[AVAILABLE DATA Boundary: Start]

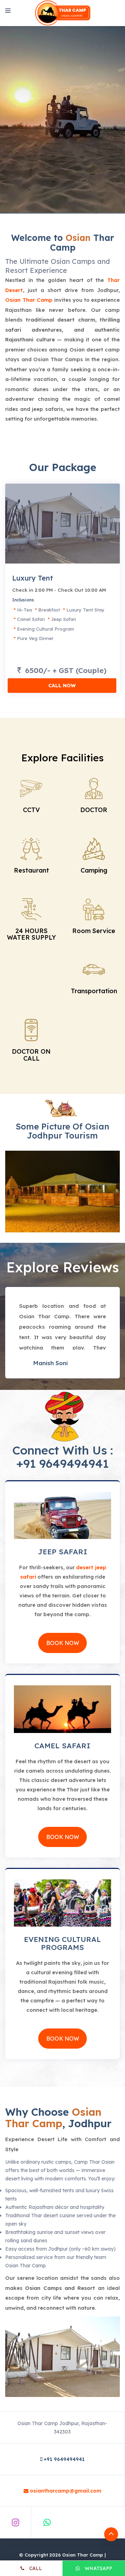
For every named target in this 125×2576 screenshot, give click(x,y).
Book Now (62, 1642)
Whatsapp (97, 2568)
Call (35, 2568)
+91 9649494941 (62, 1463)
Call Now (62, 685)
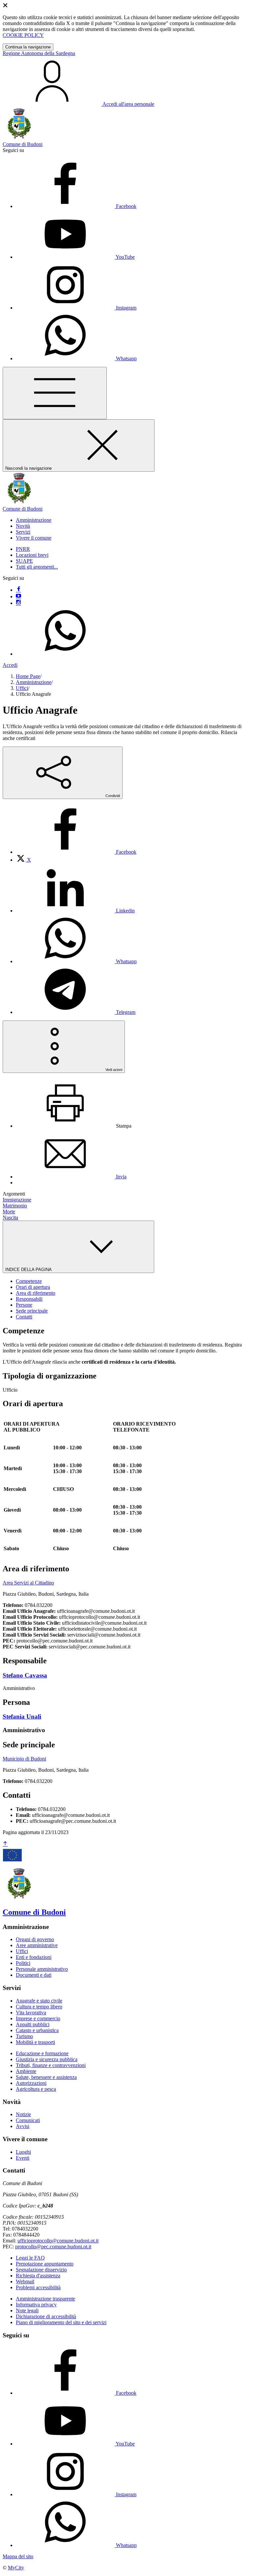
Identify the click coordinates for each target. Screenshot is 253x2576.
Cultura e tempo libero (39, 2006)
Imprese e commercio (38, 2018)
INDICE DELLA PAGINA (29, 1269)
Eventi (22, 2158)
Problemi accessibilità (38, 2287)
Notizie (23, 2114)
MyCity (16, 2567)
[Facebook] (18, 590)
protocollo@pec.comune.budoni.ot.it (53, 2246)
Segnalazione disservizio (41, 2269)
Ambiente (26, 2071)
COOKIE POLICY (23, 35)
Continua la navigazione (28, 46)
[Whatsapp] (65, 654)
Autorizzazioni (31, 2083)
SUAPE (24, 561)
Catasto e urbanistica (37, 2030)
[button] (33, 520)
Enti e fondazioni (33, 1957)
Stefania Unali (22, 1716)
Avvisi (22, 2126)
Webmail (25, 2281)
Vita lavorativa (31, 2012)
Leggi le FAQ (30, 2258)
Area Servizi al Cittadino (28, 1582)
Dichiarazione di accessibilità (46, 2316)
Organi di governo (35, 1939)
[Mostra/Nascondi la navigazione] (55, 393)
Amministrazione (33, 682)
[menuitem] (76, 852)
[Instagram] (18, 603)
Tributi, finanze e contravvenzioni (51, 2065)
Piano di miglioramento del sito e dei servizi (61, 2322)
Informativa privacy (36, 2304)
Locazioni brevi (32, 555)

[AVAILABLE DATA Boundary: End]

Using the records above, find and show each line with the string "accessibilità".

Problemi accessibilità (38, 2287)
Dichiarazione di accessibilità (46, 2316)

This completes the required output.